» WHAT YOU SHOULD DO
Find each line below that includes "tree", then copy it.

━━━━━ MATERIAL PROVIDED ━━━━━

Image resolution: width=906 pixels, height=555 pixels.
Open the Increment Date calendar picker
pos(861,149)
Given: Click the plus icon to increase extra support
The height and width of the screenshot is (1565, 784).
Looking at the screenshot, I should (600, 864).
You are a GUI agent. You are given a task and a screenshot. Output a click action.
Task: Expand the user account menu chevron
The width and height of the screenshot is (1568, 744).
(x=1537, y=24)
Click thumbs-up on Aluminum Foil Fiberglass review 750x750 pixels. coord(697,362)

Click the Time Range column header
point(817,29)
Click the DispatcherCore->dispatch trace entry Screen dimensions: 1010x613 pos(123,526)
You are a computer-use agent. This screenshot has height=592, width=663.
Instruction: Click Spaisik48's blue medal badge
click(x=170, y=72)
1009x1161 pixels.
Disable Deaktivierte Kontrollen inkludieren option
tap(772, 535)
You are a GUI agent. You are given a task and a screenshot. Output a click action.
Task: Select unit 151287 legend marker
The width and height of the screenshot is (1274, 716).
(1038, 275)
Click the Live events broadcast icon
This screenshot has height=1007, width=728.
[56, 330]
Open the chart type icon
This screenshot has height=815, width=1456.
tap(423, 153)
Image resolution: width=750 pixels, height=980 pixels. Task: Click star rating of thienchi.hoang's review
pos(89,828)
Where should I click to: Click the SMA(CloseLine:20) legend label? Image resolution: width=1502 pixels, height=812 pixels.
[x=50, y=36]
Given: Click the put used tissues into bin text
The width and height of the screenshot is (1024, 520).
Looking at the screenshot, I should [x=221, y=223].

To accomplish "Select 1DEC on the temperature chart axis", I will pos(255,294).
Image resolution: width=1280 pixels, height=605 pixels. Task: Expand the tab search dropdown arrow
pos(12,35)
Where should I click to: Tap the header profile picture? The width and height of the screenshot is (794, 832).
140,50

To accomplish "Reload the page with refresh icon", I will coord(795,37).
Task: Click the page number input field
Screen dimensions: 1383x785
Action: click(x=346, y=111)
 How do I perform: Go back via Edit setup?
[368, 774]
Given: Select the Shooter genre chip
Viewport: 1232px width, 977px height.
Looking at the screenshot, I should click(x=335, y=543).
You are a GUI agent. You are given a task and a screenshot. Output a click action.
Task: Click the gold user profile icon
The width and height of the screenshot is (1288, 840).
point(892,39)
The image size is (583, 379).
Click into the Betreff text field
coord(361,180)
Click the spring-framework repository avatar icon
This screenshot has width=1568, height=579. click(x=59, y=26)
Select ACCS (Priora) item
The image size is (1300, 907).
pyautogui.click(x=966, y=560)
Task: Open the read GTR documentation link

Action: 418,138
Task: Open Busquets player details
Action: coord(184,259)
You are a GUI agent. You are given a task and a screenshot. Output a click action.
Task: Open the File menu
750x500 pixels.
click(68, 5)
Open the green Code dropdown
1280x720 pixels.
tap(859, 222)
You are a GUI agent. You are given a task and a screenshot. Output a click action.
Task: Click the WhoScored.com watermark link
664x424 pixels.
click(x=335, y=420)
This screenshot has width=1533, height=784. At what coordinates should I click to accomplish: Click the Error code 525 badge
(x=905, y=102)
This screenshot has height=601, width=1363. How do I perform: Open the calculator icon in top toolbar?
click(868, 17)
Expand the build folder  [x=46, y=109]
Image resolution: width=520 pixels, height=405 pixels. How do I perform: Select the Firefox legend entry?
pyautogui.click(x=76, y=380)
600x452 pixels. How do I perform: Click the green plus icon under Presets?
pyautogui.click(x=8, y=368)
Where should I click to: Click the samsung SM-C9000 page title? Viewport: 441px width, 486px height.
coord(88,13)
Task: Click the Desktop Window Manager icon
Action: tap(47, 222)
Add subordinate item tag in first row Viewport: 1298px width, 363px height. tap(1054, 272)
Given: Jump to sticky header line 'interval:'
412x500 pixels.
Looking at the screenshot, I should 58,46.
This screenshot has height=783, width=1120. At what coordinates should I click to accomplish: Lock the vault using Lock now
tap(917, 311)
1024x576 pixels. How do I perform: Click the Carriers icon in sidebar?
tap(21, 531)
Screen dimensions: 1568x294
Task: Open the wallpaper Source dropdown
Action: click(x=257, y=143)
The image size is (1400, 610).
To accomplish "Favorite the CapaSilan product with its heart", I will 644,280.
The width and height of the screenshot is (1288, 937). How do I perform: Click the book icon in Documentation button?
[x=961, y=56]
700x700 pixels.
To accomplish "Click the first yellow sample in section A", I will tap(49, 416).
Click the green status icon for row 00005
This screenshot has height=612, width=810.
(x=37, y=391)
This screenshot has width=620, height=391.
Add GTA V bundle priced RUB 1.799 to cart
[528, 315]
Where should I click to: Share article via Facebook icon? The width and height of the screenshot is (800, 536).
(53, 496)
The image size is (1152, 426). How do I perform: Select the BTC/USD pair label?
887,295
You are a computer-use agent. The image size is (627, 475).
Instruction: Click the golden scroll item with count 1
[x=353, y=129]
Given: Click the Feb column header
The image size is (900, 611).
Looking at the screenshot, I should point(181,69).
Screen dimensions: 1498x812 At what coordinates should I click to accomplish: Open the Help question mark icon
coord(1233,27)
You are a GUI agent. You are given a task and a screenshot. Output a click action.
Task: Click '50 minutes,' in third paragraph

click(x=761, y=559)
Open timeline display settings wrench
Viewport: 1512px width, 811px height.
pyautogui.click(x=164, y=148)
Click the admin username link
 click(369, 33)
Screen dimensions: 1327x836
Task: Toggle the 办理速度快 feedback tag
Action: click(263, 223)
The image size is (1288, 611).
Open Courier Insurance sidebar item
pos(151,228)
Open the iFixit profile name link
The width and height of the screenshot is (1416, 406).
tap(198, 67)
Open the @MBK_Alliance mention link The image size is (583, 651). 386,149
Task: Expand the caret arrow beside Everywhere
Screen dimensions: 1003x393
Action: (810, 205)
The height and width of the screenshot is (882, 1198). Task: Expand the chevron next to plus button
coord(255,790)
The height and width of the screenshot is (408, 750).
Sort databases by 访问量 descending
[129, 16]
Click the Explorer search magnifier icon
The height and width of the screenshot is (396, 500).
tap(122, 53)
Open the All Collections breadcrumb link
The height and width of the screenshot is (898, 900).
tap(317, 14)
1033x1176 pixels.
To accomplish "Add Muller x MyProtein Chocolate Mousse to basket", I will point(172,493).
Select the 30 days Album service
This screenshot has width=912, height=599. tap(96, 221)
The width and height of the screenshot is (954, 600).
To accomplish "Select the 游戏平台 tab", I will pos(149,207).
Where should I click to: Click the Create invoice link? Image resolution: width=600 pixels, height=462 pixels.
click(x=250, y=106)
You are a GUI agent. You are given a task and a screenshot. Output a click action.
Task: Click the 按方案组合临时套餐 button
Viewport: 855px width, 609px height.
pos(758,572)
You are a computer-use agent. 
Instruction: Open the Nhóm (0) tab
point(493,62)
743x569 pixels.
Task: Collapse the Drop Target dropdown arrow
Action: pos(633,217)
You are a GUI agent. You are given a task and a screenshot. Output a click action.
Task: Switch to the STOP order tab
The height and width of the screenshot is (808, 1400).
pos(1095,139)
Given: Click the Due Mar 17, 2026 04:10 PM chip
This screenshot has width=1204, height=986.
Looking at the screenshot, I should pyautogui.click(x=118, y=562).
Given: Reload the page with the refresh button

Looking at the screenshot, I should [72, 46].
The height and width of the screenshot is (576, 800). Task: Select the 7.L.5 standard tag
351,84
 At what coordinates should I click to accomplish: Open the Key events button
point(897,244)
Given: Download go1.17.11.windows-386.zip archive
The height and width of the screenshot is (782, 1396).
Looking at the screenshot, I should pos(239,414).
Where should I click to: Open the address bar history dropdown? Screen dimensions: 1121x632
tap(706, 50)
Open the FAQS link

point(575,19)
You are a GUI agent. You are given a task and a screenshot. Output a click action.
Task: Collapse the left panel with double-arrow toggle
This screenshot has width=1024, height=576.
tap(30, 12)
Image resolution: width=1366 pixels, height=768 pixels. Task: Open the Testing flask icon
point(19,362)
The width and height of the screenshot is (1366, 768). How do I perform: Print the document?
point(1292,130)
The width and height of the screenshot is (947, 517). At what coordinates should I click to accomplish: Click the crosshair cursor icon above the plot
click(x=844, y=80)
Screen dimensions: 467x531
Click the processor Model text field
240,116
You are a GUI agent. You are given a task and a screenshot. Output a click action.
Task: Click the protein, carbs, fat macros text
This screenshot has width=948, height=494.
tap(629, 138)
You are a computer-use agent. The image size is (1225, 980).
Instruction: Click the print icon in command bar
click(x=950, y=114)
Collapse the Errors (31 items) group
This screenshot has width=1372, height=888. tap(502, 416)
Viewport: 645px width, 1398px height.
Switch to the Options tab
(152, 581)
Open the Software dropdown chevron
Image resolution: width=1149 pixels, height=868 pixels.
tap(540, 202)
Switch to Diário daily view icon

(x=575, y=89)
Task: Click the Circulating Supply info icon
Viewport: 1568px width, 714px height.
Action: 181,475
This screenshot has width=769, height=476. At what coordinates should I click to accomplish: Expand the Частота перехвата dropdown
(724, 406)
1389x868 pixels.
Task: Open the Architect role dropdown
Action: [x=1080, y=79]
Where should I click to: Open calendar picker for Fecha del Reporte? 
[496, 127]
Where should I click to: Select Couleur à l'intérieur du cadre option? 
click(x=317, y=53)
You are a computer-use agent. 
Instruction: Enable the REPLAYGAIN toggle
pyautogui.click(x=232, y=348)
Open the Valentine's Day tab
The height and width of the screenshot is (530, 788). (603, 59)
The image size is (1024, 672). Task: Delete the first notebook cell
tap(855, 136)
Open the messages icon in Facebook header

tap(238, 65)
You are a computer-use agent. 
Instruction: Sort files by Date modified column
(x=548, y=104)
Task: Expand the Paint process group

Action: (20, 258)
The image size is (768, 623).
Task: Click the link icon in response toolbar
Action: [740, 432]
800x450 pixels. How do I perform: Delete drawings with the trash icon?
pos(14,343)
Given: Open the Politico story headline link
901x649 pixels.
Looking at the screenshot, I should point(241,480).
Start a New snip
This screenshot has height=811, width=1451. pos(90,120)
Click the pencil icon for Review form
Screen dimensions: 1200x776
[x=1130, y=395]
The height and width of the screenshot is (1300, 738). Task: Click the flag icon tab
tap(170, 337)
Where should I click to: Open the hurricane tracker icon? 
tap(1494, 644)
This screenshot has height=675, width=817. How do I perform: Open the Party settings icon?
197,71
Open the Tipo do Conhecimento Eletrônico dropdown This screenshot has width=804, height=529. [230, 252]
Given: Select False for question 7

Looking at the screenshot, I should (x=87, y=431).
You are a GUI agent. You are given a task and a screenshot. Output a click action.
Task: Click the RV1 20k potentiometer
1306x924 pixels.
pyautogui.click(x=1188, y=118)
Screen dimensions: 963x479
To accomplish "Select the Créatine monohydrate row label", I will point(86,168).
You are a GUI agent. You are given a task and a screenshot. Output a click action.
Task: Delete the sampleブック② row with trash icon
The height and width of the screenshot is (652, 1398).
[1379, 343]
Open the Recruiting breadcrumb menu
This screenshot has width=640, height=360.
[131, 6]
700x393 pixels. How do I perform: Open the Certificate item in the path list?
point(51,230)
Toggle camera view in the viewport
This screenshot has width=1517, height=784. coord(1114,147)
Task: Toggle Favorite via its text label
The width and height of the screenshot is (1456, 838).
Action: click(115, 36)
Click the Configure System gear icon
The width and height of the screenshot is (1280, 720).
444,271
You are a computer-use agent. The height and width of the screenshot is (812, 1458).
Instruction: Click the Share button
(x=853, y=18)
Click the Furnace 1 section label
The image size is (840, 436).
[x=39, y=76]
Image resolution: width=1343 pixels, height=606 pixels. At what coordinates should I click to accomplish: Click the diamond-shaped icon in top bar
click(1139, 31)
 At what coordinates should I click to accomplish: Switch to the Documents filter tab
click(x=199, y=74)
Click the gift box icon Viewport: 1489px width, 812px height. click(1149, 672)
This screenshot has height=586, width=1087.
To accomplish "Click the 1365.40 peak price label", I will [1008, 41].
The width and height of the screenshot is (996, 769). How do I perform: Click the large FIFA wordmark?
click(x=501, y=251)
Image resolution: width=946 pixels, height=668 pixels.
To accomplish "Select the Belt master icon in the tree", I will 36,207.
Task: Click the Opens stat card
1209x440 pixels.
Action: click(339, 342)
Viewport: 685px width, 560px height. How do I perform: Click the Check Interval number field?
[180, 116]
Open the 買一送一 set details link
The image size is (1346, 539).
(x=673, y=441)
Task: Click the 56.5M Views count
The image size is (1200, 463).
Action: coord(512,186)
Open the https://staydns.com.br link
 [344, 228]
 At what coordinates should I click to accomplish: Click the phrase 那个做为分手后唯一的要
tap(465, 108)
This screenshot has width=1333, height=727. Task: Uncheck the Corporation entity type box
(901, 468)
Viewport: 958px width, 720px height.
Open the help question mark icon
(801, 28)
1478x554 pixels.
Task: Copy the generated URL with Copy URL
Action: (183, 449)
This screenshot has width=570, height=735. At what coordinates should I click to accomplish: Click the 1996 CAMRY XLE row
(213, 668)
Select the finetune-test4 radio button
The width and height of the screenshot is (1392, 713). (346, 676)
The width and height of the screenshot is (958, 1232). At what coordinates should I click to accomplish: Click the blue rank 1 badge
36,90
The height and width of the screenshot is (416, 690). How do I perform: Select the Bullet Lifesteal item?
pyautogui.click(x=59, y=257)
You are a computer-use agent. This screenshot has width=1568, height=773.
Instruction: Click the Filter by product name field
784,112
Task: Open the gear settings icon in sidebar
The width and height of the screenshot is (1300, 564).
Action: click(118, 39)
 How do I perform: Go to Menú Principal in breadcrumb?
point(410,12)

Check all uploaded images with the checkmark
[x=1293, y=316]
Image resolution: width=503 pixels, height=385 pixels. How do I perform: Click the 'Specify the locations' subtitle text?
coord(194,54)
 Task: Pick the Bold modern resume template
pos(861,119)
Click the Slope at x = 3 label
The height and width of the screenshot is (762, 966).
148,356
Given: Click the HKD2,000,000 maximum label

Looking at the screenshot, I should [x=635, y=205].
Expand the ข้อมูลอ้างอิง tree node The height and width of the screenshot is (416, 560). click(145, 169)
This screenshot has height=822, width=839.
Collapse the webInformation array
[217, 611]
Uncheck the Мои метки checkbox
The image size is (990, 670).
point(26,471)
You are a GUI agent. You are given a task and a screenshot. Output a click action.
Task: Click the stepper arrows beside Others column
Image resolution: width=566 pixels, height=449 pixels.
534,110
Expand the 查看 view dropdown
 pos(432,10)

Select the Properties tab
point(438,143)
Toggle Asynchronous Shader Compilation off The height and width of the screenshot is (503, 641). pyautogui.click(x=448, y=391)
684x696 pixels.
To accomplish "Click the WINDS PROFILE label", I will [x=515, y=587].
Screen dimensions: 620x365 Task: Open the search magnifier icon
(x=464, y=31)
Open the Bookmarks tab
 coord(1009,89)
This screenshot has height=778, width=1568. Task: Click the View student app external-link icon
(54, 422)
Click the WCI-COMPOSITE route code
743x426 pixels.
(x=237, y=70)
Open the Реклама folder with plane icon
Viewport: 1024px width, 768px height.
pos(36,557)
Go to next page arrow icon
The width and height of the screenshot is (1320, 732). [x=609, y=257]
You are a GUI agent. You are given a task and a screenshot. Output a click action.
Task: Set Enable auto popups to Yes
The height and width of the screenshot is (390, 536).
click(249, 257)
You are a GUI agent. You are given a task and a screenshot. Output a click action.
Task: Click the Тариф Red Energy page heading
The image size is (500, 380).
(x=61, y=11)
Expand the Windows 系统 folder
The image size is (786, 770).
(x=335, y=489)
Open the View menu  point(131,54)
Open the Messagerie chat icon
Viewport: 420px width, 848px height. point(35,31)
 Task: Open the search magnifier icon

━━━━━

» TASK RESPONSE
To accomplish "Select the Belt master icon in the tree", I will 36,207.
Expand the ข้อมูลอ้างอิง tree node The height and width of the screenshot is (416, 560). click(145, 169)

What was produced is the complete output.